--- DESCRIPTION OF THE TASK ---
Only the lines from the one containing "Toggle Check for updates on startup" through the end of the data belong in the answer; reproduce them exactly.

....

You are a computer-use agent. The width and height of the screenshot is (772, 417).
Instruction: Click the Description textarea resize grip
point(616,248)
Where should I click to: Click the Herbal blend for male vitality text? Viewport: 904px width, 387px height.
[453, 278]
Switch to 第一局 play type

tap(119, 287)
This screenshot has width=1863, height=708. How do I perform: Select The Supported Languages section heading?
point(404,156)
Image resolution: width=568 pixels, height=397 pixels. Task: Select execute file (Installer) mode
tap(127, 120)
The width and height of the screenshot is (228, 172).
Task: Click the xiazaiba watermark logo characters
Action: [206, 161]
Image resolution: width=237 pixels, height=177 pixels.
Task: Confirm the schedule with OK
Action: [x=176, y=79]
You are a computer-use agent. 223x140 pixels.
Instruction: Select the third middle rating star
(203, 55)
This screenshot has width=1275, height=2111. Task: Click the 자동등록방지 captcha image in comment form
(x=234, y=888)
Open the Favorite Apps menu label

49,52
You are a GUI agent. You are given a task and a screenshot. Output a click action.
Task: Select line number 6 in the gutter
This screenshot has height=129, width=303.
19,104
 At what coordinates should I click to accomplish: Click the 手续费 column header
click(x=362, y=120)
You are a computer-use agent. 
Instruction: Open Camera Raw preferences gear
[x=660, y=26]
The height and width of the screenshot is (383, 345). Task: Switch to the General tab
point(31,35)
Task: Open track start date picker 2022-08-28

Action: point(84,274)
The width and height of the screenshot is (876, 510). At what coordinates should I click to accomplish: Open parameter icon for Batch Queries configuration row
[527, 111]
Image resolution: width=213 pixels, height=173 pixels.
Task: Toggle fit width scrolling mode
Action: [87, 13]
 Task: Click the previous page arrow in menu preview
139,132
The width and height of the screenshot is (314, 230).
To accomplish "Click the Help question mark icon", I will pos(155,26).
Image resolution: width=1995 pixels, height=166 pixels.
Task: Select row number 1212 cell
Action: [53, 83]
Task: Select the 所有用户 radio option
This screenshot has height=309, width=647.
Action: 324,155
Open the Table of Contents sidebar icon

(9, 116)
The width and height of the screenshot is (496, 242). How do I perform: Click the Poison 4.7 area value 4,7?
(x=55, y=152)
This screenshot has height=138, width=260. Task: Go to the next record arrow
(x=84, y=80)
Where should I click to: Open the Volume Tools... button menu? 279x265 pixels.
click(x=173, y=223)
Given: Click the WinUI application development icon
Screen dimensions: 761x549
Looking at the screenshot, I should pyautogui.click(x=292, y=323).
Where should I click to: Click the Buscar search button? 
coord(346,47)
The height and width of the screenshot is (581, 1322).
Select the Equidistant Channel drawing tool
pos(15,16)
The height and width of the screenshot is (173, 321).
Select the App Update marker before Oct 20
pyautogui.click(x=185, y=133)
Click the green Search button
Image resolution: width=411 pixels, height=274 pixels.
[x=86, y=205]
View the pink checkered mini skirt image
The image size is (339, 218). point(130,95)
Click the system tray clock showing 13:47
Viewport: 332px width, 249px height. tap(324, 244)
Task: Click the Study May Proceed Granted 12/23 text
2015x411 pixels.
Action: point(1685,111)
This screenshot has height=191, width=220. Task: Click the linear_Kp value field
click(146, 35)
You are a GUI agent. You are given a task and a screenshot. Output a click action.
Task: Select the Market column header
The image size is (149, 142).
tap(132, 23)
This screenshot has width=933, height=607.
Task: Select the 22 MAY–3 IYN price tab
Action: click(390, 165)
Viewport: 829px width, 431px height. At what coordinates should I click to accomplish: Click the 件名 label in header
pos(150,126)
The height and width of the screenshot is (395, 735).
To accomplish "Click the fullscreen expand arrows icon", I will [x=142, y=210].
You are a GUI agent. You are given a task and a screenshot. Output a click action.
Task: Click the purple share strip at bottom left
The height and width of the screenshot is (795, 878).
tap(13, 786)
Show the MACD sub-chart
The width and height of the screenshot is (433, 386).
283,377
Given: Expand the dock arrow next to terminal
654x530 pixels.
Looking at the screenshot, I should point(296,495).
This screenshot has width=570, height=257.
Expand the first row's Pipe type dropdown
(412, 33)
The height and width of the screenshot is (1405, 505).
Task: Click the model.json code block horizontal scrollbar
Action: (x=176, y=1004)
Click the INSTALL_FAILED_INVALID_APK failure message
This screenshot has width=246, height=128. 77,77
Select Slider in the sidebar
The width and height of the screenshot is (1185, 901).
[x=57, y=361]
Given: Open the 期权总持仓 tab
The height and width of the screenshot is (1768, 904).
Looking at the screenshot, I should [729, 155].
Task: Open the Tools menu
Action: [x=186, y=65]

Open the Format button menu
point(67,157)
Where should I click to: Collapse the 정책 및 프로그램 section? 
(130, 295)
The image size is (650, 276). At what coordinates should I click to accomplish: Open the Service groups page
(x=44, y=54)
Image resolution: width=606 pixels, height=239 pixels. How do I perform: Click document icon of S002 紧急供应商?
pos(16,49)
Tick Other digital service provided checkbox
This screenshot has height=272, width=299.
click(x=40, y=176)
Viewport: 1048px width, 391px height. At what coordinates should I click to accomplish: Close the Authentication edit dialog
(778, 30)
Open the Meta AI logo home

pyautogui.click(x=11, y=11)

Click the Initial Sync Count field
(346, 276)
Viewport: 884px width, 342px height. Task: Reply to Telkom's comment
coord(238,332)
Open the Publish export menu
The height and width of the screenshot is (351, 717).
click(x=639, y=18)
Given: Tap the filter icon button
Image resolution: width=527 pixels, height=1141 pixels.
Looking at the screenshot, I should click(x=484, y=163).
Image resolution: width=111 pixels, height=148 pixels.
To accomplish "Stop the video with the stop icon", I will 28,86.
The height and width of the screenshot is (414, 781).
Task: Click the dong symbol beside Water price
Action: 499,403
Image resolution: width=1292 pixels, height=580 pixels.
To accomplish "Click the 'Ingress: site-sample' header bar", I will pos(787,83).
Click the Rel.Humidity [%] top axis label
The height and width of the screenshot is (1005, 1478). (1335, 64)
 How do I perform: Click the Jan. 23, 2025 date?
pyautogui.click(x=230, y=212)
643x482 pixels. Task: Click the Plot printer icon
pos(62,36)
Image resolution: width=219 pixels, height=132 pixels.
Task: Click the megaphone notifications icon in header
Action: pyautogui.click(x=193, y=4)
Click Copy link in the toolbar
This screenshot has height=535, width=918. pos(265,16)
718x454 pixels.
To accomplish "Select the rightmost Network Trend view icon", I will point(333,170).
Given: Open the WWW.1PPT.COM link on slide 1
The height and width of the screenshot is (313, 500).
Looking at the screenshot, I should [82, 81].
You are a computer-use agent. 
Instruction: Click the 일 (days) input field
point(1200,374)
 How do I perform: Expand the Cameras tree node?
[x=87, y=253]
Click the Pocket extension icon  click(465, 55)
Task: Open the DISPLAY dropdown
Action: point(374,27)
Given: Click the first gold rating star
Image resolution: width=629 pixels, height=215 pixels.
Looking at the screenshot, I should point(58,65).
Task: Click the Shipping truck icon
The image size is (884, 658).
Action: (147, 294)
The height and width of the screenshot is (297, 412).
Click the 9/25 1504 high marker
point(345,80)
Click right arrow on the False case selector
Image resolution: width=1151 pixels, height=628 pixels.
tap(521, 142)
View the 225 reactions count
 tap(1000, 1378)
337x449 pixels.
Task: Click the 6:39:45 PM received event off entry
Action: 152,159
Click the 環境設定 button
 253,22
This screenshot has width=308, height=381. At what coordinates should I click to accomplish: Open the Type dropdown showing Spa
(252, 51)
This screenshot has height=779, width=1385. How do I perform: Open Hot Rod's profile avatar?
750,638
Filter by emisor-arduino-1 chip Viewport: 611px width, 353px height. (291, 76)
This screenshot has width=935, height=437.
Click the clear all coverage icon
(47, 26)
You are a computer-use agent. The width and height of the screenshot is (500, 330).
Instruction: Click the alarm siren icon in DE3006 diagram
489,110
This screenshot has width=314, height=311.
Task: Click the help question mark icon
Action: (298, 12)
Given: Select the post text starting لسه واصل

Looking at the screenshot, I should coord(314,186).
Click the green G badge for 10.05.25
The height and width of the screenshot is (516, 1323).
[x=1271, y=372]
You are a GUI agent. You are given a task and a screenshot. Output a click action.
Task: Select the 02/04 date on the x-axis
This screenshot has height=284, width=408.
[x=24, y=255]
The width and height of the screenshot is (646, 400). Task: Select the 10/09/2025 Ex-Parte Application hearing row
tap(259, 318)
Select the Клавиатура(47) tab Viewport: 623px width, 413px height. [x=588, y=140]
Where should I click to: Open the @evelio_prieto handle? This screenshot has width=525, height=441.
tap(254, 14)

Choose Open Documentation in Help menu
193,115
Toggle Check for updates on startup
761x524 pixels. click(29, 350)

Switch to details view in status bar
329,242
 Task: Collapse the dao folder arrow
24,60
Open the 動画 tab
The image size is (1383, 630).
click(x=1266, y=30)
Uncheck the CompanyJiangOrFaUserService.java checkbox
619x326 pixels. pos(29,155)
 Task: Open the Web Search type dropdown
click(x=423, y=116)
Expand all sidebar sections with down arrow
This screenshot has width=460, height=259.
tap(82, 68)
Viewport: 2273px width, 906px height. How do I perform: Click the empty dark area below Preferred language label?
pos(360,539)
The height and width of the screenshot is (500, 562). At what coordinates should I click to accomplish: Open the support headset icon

....

--- EXPECTED OUTPUT ---
Toggle Check for updates on startup
761x524 pixels. click(29, 350)

Switch to details view in status bar
329,242
 Task: Collapse the dao folder arrow
24,60
Open the 動画 tab
The image size is (1383, 630).
click(x=1266, y=30)
Uncheck the CompanyJiangOrFaUserService.java checkbox
619x326 pixels. pos(29,155)
 Task: Open the Web Search type dropdown
click(x=423, y=116)
Expand all sidebar sections with down arrow
This screenshot has width=460, height=259.
tap(82, 68)
Viewport: 2273px width, 906px height. How do I perform: Click the empty dark area below Preferred language label?
pos(360,539)
The height and width of the screenshot is (500, 562). At what coordinates should I click to accomplish: Open the support headset icon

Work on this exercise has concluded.